Jitter on a stationary tag is reduced by a "static filter". When a location event is less than the static
distance from the last one it is damped by blending it with the last event and damping it by a factor specified
by static alpha.
But if the tag moves more than the static distance away from the last event its location is accepted immediately.
If static distance is made too big (e.g. more than about 30cm) it will interfere with tracking in confusing ways.
Static distance and static alpha can be used as a cosmetic measure to reduce
jitter on stationary tags, but a large static distance value should never be used.
Filters explained
Terminology
In order to understand how to optimise the filter settings
for your application, you need to be aware of the following:
Filter modes: There are 2 filter modes: "stateless" and "stateful".
Stateless mode: Finds the tag position using data from sensors.
Stateful mode: Uses the filter state to reject outlier sensor measurements and help reduce errors.
Variance: In stateful mode, this is how certain we are of the location of the tag.
Large variance = not very certain.
Tracking the tag over time
In the stateful filter, the following happens:
As time passes, the variance will get bigger, because the tag might be moving.
This process is called filter state decay.
As good data from sensors is added to the filter state, the variance will get smaller.
When the variance is small enough, a location event is asserted.
Losing track of the tag
There are 2 ways in which the stateful filter can lose track of the tag:
Variance is so big that no outliers are rejected.
Variance is too small and grows too slowly over time so that all good data is rejected as outlier data.
There are a couple of terms used to describe the filter state:
When most sensors agree with the filter state, it has good support.

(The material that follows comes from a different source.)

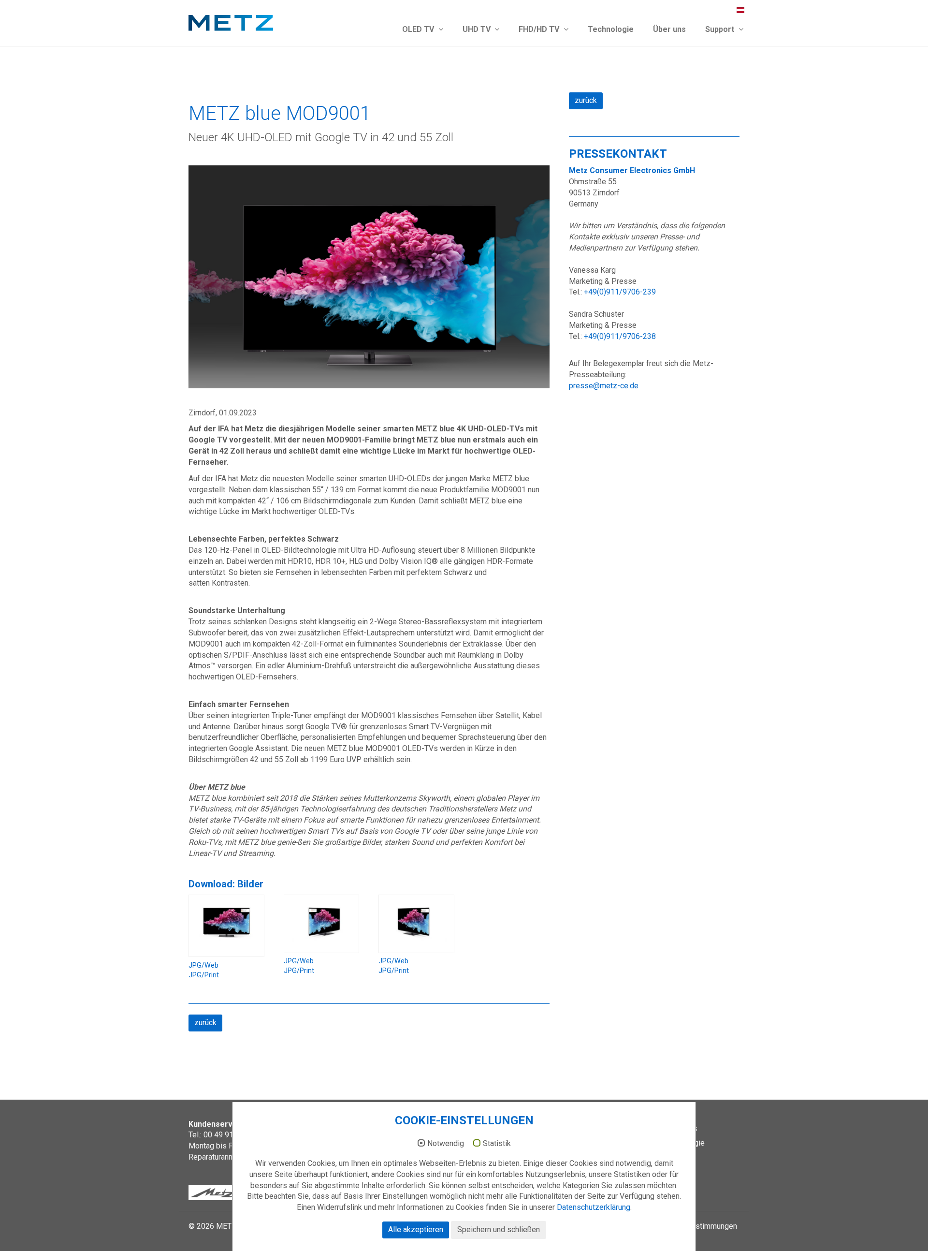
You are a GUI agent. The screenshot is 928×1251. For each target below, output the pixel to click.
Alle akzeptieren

When most sensors do not agree with the filter state, it has low support.
After several events with low support we conclude that we have lost track of the tag.
Transitioning between modes
Stateless mode
There are 2 cases in which the stateless filter is required:
The tag is seen for the first time so there is no filter state.
Stateful mode has lost track of the tag.
The stateless filter uses a least-squares method to find the tag position
that fits the given data with a residual standard error.
You can specify the acceptable maximum standard error for each cell:
Pre-2.1.5 systems had typical standard error values around 0.05 - 0.1.
2.1.5 and all subsequent systems have an option to treat the standard
error as a distance with typical values around 0.2 - 1.0.
Configuring the location algorithms
The stateful filter parameters and some of the stateless parameters
are configured in the Location Engine Config "Filters" tab:
There are further stateless mode parameters in an individual cell's properties...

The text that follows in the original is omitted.